SOURCE DATA:
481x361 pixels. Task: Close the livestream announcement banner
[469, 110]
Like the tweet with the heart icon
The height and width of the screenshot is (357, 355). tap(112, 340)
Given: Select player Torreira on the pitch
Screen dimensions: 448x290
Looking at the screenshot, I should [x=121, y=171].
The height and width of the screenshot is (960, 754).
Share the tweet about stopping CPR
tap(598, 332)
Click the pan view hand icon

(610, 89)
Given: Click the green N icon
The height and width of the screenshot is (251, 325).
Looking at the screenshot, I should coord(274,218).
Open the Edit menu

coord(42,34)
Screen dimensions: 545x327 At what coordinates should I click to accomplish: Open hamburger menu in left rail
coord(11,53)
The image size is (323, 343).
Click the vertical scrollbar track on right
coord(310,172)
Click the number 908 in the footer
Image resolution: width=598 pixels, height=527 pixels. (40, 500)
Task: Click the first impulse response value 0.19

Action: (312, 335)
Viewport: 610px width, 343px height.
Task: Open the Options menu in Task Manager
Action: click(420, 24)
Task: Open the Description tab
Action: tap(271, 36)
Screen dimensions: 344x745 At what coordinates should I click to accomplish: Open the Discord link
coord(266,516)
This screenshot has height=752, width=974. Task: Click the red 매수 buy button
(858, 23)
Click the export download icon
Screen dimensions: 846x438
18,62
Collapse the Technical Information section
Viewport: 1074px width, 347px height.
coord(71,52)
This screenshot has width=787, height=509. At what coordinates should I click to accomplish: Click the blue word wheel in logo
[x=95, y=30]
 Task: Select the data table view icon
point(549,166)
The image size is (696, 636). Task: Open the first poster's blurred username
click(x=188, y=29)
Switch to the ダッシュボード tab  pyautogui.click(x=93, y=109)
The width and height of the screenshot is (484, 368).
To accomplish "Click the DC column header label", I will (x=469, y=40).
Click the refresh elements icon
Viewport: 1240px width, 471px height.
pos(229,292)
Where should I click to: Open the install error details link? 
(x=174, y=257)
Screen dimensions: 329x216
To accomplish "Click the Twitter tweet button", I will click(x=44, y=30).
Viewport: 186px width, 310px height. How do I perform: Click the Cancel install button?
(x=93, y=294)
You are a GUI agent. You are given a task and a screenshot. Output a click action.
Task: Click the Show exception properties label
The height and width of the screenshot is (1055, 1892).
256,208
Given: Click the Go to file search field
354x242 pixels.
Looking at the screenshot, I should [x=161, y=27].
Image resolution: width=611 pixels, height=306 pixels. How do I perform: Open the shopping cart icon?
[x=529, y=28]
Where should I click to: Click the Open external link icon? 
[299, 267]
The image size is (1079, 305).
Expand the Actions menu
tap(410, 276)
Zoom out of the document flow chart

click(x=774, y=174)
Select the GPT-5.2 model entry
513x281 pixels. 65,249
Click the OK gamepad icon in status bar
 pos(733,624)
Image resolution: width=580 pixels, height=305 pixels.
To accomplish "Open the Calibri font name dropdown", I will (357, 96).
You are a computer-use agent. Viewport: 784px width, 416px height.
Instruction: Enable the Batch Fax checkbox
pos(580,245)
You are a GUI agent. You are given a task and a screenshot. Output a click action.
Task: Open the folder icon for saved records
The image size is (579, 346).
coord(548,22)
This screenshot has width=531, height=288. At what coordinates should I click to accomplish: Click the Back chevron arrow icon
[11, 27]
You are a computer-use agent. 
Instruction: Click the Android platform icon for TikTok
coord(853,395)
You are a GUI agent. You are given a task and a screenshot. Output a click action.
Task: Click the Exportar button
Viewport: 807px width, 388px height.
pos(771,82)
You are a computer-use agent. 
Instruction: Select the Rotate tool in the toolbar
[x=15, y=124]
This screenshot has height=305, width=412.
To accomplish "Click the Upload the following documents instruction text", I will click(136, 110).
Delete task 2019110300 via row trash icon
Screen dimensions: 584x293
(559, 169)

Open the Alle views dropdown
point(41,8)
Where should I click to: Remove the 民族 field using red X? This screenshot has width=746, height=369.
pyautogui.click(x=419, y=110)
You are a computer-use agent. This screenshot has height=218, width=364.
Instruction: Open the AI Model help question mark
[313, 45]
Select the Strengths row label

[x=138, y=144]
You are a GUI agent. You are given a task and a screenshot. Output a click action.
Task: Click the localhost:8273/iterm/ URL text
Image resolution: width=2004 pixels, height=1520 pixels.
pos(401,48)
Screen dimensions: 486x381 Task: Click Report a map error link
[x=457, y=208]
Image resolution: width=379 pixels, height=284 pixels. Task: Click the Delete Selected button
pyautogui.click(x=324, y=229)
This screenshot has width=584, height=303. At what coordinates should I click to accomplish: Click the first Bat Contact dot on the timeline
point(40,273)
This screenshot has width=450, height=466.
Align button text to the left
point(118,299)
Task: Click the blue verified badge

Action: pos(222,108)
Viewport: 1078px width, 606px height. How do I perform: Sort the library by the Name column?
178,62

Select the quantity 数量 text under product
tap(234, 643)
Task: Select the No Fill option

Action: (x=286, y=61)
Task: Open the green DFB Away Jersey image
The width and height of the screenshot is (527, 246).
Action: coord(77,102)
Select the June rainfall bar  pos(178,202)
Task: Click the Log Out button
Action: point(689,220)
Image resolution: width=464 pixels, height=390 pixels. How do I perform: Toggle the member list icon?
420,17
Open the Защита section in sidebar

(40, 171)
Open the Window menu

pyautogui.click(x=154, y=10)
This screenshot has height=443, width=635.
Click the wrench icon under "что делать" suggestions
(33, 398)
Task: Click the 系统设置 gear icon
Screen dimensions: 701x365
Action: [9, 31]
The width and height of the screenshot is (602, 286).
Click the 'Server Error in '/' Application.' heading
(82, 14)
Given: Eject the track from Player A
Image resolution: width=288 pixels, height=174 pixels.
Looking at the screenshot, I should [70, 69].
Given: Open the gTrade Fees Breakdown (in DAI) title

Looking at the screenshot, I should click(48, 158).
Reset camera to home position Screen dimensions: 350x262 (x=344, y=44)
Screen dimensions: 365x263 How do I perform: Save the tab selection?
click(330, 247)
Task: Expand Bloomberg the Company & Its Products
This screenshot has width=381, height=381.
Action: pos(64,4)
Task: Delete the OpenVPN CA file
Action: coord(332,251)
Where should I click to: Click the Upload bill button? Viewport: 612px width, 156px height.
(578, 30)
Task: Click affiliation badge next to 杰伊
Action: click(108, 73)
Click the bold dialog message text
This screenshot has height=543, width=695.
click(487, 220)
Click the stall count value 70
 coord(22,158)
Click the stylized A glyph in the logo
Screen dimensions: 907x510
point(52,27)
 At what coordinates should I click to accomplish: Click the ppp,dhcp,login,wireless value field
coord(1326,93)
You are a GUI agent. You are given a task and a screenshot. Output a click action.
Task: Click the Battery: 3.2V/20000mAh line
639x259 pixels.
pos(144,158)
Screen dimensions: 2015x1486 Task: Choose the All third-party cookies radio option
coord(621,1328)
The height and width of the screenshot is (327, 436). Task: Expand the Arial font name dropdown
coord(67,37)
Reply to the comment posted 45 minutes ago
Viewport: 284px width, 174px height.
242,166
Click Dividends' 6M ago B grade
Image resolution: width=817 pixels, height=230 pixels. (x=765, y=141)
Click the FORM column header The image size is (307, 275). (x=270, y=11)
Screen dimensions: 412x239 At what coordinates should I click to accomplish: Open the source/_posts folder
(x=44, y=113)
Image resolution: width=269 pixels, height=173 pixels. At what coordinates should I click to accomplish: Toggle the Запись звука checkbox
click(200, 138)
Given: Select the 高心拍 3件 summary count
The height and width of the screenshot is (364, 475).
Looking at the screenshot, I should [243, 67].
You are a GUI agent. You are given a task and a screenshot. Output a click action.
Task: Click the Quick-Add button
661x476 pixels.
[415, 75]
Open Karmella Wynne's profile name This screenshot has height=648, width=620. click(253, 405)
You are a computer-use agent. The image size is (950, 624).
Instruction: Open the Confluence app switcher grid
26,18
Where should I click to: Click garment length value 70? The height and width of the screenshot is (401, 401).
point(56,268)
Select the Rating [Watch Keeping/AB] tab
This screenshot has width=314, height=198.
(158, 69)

DIRECTIONS FOR THIS TASK:
The lines above starting at the one that contains "Task: Open the green DFB Away Jersey image" and ending at the one that contains "This screenshot has height=443, width=635." must be transcribed exactly, and no other lines may appear.

RESPONSE AREA:
Task: Open the green DFB Away Jersey image
The width and height of the screenshot is (527, 246).
Action: coord(77,102)
Select the June rainfall bar  pos(178,202)
Task: Click the Log Out button
Action: point(689,220)
Image resolution: width=464 pixels, height=390 pixels. How do I perform: Toggle the member list icon?
420,17
Open the Защита section in sidebar

(40, 171)
Open the Window menu

pyautogui.click(x=154, y=10)
This screenshot has height=443, width=635.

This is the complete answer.